With deer-season
well underway, many Irish hunters are out and about harvesting food for their
families, but as is evident in recent weeks, the numbers aren’t nearly high
enough. Across Ireland local politicians and community activists have made
their voices heard in relation to the problem of the overpopulation of deer.
It’s a pity that
these politicians, and particularly national ones, didn’t seem to care about
the creation of this problem during the Covid-19 lockdowns, where this story
begins. One of the most bizarre rules enforced by the government, was that it
was illegal to hunt during hunting season, the one time per year when deer
numbers can be lowered.
Today we see the
effects of prohibiting the annual opportunity to keep our deer population under
control.
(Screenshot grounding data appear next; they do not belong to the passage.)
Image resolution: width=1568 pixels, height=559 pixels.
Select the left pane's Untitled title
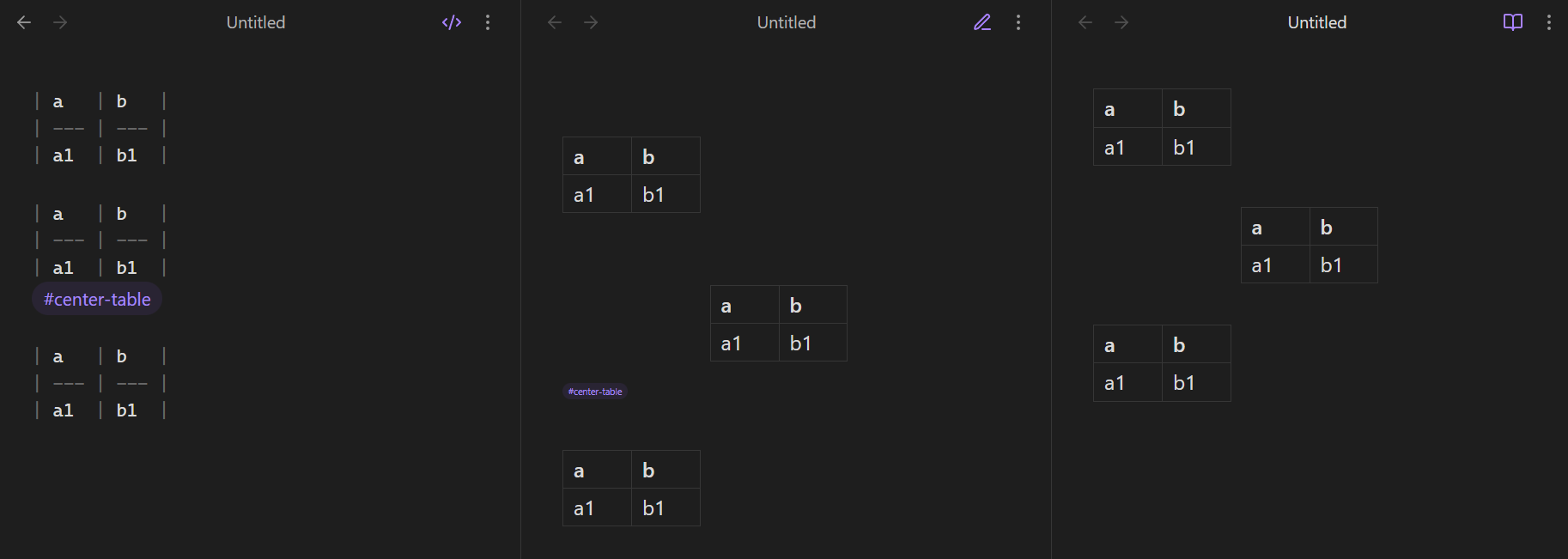pyautogui.click(x=256, y=22)
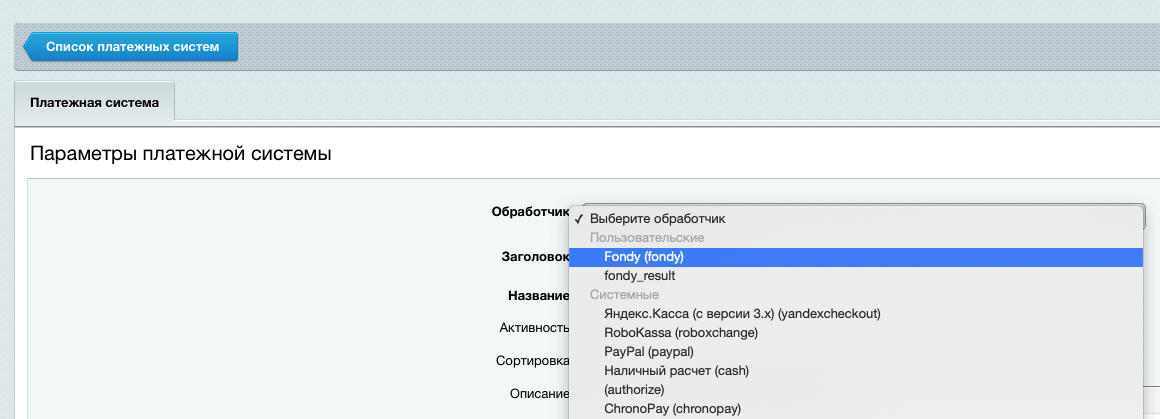The height and width of the screenshot is (419, 1160).
Task: Click the checkmark beside Выберите обработчик
Action: [x=579, y=219]
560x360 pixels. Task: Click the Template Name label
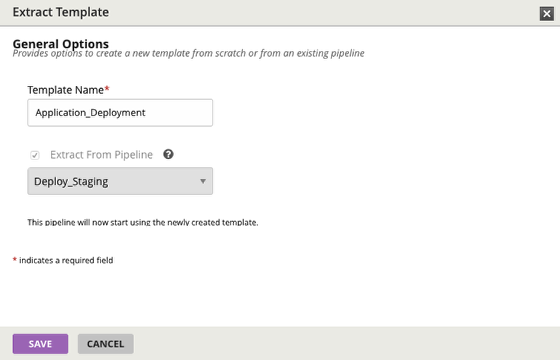coord(66,90)

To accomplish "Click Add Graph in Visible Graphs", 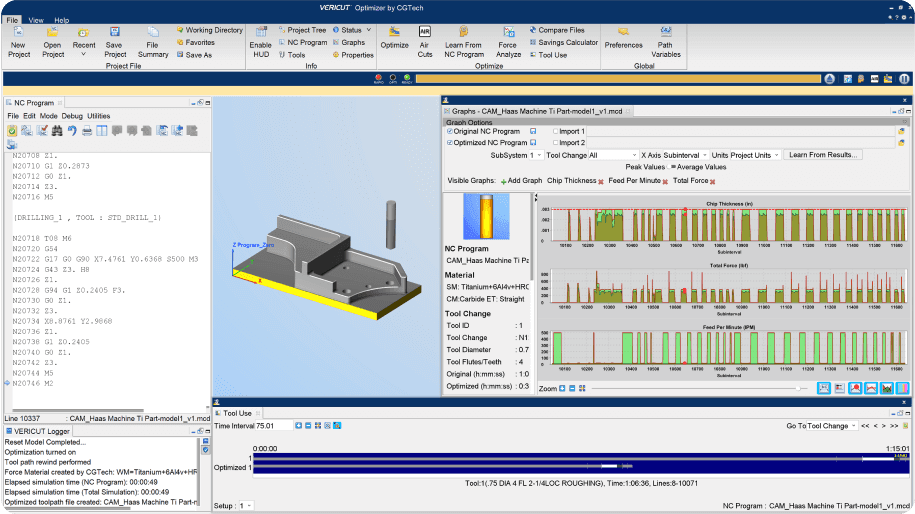I will point(522,180).
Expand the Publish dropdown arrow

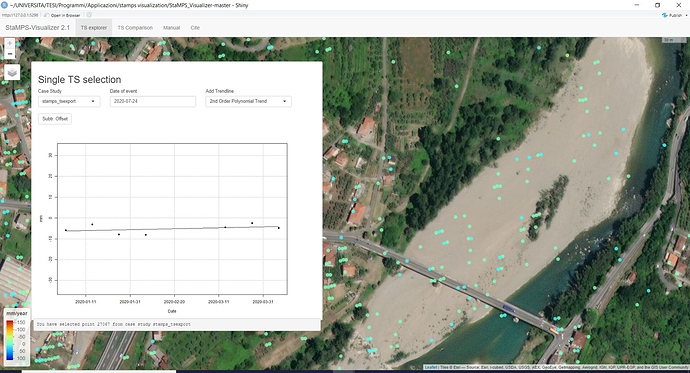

Ireland has no natural predators, and thus it is up to the hunters of
Ireland to manage our deer population. The benefits of management are not just
to protect our national food supply and agricultural sector, nor just to
prevent road fatalities caused by a cramped deer population venturing to new,
more spacious areas; but it is to protect the deer population itself.
An overly dense
population can lead to disease spreading among deer, it can cause malnutrition
in the population, and cause them to wander onto roads and unsafe territory. This
is the reason that we see deer culling in the Phoenix Park. While necessary to
cull deer professionally in this enclosed, urban area, the thoughts of having
to do so in the wild are sickening.
When calling for
a national culling, what politicians are really saying is that they will be
spending large sums of taxpayers’ money on a service that could have been
provided for free. To hunt deer in Ireland, it is not enough to be a trained,
certified, and fee-paying hunter, you must go through another process to hunt
this specific animal, a process that has become a lot more difficult in recent
years.
After paying for
and completing a gun safety course, purchasing all of the required equipment
and licences, and going through a rigorous vetting process, Irish people will
be allowed to hunt, except for when it comes to hunting deer. To earn the
privilege of hunting deer, a further, more intense course must be completed by
seasoned, experienced hunters.
Deer hunting is
a time intensive process, with some of the next generation of hunters finding
it difficult to allocate the necessary time to complete the process to be
allowed take part in this time-consuming endeavour. Then there is the land
requirement, where written permission must be received for a minimum of one
hundred acres of land to be hunted in a deer populated area. Unless you know
people, you’re not hunting deer.
But this is a
minor cause of today’s problem, though it could lead to long-term issues in
terms of Ireland’s native deer population. The root of today’s problem is the
imbecilic decisions taken by the government, all in the name of ‘public
health’. During the Covid lockdowns, you could walk through the fields within
your designated travelling radius; but if you carried a legally held firearm
with you, you were breaking the law.
To date, nobody
has justified why people were not allowed to carry their firearm with them when
they went for their lockdown walks. People could drive outside of their
restricted areas to go to a butcher for their week’s meat, but it was illegal
for them to get their own meat within that restricted area.
As far as I have
personally seen, not a single politician in Ireland had called out this lunacy
at the time, and there seems to be little appetite to entice new and
experienced hunters into deer hunting. Culling is not a sustainable solution,
as it will add a significant financial burden to the taxpayer and do little to
create a permanent solution do the control of deer population.
Rather than
complaining about the overpopulation of deer, and suggesting that professional
services be hired, a solution that has proven to create a long-term dependency
on these services, politicians need to work with the NARGC, the IFA, and indeed
consult with local clubs in the affected areas, to find a solution that will
ensure a sustainable population of an animal that has no natural predators, and
the potential the cause havoc in rural Ireland.